Anti-Fraud Firm ClearSale Lands $254M From IPO

Fraud Prevention

The fraud protection company ClearSale has raised $254 million through its July 30 initial public offering (IPO) on Brazil’s B3 stock exchange.

The Miami company made the announcement on Wednesday (Sept. 15), saying that it had realized $147 million from the IPO. ClearSale plans to devote half of that money to support organic growth, with the rest going to acquisitions, innovation and development.

“The IPO was the path we chose to expand the business and follow our mission to promote consumer confidence in the digital ecosystem,” said ClearSale CEO Bernardo Lustosa. “Investor confidence in our team, culture, solutions and future plans are now added to the reliability that our clients have already placed in the company over the past two decades to ensure their safety and maintain focus on the consumer.”

Founded in 2001, ClearSale bills itself as the world’s largest provider of card-not-present (CNP) fraud services, with the tools and expertise to reduce chargebacks and false positives. The company has 4,000 customers across 170 countries, with operations in Florida, Brazil, Australia and the U.K.

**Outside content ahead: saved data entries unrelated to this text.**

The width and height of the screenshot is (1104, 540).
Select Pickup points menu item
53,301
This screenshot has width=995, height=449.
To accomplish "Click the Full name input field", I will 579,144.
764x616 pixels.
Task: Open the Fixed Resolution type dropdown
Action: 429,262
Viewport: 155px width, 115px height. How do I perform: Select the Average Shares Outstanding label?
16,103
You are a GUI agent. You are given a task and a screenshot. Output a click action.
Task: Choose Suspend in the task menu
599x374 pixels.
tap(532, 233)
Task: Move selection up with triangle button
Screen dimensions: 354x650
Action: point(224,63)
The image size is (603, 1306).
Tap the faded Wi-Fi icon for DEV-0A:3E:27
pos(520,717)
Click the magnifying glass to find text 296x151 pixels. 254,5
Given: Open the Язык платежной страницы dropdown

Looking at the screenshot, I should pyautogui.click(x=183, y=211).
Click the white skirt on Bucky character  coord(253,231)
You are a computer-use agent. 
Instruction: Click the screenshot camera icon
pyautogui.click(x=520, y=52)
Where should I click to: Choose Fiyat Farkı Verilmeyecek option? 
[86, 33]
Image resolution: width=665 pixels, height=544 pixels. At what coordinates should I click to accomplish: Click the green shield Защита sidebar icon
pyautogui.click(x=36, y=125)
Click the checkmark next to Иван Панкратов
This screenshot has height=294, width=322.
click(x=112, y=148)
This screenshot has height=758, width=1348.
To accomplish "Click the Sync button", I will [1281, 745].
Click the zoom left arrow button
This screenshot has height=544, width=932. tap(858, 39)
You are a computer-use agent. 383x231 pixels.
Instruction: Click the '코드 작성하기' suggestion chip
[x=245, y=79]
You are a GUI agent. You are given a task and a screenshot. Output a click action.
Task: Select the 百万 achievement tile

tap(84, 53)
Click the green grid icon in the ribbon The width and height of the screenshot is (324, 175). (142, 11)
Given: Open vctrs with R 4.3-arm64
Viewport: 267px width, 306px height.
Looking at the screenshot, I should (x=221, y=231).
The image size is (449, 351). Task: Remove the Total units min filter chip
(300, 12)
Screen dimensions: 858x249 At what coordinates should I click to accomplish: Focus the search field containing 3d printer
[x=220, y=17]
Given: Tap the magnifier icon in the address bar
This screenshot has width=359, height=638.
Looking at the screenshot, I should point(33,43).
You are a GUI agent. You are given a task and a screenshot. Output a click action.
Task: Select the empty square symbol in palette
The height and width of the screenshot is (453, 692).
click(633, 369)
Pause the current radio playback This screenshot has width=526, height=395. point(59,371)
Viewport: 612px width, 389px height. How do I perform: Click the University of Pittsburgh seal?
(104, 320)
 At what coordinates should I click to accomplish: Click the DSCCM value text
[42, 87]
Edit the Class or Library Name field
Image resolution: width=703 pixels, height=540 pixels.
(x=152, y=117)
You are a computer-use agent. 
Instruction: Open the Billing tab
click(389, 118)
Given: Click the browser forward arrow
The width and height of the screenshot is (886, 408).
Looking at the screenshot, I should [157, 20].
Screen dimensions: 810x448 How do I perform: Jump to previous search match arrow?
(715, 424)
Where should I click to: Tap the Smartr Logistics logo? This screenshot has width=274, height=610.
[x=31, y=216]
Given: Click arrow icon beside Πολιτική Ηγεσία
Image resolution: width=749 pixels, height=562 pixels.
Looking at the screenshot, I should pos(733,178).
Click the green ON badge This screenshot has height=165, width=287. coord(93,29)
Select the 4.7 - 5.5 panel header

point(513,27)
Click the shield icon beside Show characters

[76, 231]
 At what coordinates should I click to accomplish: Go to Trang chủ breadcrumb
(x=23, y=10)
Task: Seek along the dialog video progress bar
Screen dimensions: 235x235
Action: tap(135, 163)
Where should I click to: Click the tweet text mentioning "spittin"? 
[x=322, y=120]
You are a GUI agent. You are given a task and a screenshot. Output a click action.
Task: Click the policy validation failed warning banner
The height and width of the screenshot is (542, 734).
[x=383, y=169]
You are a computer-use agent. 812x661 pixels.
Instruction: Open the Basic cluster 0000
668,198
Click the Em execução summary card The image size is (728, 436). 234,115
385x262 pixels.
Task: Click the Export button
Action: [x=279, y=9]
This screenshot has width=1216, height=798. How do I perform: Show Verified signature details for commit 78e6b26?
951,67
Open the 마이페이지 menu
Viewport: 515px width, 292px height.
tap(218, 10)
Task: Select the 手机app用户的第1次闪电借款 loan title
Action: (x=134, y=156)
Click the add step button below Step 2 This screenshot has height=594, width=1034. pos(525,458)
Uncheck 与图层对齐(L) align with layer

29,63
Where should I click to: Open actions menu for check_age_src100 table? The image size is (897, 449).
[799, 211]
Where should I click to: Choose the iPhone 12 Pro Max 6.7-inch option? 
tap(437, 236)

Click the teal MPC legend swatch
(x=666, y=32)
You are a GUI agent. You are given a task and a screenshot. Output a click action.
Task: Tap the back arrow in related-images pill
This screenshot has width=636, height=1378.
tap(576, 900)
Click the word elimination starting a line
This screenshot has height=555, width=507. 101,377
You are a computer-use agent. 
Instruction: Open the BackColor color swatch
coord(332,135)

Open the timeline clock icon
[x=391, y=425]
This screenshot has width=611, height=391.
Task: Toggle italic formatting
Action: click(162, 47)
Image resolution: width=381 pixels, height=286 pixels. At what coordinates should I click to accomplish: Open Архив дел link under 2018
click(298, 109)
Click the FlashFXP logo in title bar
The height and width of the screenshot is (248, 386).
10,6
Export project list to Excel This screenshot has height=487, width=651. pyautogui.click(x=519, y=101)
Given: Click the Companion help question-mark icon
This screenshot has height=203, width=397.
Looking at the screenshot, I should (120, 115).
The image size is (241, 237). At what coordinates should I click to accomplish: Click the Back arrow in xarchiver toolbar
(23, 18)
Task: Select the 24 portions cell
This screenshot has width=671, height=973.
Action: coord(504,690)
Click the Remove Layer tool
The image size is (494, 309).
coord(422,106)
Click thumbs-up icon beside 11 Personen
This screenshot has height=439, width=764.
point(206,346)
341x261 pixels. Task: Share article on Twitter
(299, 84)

“As the pandemic shifted consumers in many regions from in-store to online shopping and fraud attacks on eCommerce merchants increased, ClearSale’s 2020 net revenue grew by 65.7%, compared to 2019 growth of 35.5%,” the company said. “The company’s 2020 net international revenue grew by 132.7% to comprise 11% of the total.”

PYMNTS explored the rise of online fraud and the danger of false positives in a recent Deep Dive.

Learn more: Deep Dive: How Merchants Can Reduce the Risk of False Positives Through AI and ML

As noted in that feature, research shows that as much as 15% of CNP transactions are incorrectly flagged as fraudulent, leading to yearly revenue losses of $118 billion, far greater than this year’s projected eCommerce fraud losses ($20 billion).

Those losses can cost merchants as much as 75 times the amount of actual fraud, both in the value of canceled transactions and the opportunity cost of losing future income from consumers who decide to take their business to a competitor.